The NMDAR antagonist (R,S)-ketamine is also known to produce schizophrenia-like symptoms including cognitive impairment in healthy subjects (Domino, 2010; Krystal et al., 1994). However, in the mood disorder research, (R,S)-ketamine is the most attractive antidepressant since (R,S)-ketamine produces rapid-acting and sustained antidepressant effects in treatment-resistant depressed patients (Chaki, 2017; Duman, 2018; Hashimoto, 2019b; Krystal et al., 2019; ; C. Yang et al., 2019; Zanos et al., 2018; Zhang and Hashimoto, 2019). (R,S)-ketamine is a racemic mixture containing equal amount of (R)-ketamine and (S)-ketamine. (S)-ketamine has an approximately 4-fold greater affinity for the NMDAR than (R)-ketamine (Domino, 2010; Hashimoto, 2019b). On March 5, 2019, the United State Food and Drug Administration approved (S)-ketamine nasal spray in conjunction with an oral antidepressant for peoples with treatment-resistant depression. However, there are several concerns regarding the efficacy and the safety of (S)-ketamine (Jauhar and Morrison, 2019; Kaur et al., 2019; McShane et al., 2019; Turner, 2019).

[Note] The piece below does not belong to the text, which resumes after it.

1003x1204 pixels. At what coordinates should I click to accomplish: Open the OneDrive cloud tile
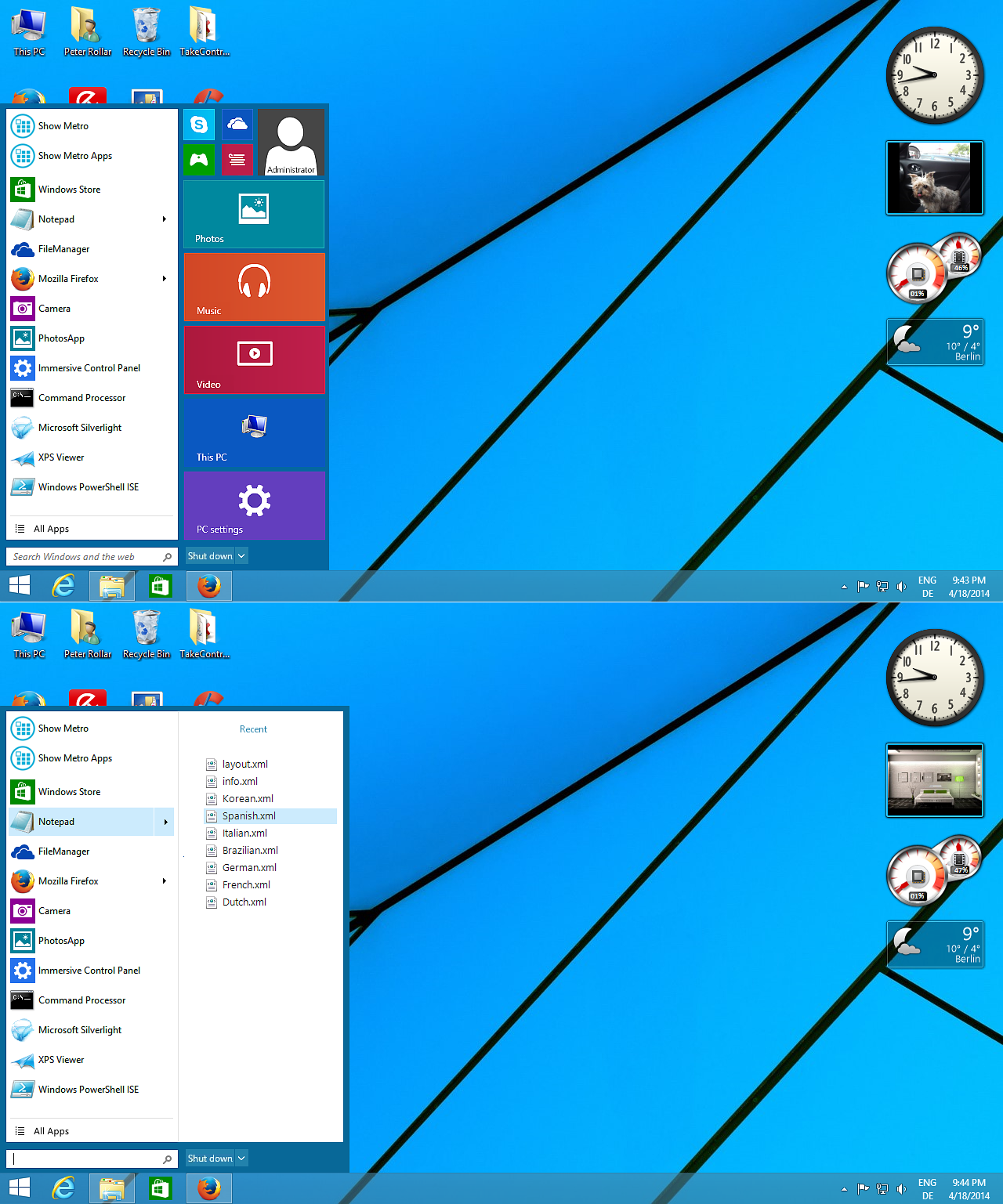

In contrast, (R)-ketamine has the beneficial effects compared with (S)-ketamine in several animal models such as depression (Fukumoto et al., 2017; Yang et al., 2015, Yang et al., 2018; Zanos et al., 2016; Zhang et al., 2014) and Parkinson's disease (Fujita et al., 2019). Furthermore, brain-derived neurotrophic factor (BDNF) and its receptor tropomyosin kinase B (TrkB) signaling might play a role in the beneficial effects of (R)-ketamine (Fujita et al., 2019; Yang et al., 2015, Yang et al., 2018). However, there are no reports examining the effects of ketamine enantiomers in PCP-induced cognitive deficits in rodents.

In this study, using the NORT, we investigated the effects of subsequent repeated intermittent administration of two ketamine enantiomers on PCP-induced cognitive deficits in mice. Furthermore, we investigated the role of BDNF-TrkB signaling in the beneficial effects of (R)-ketamine in the PCP-induced model.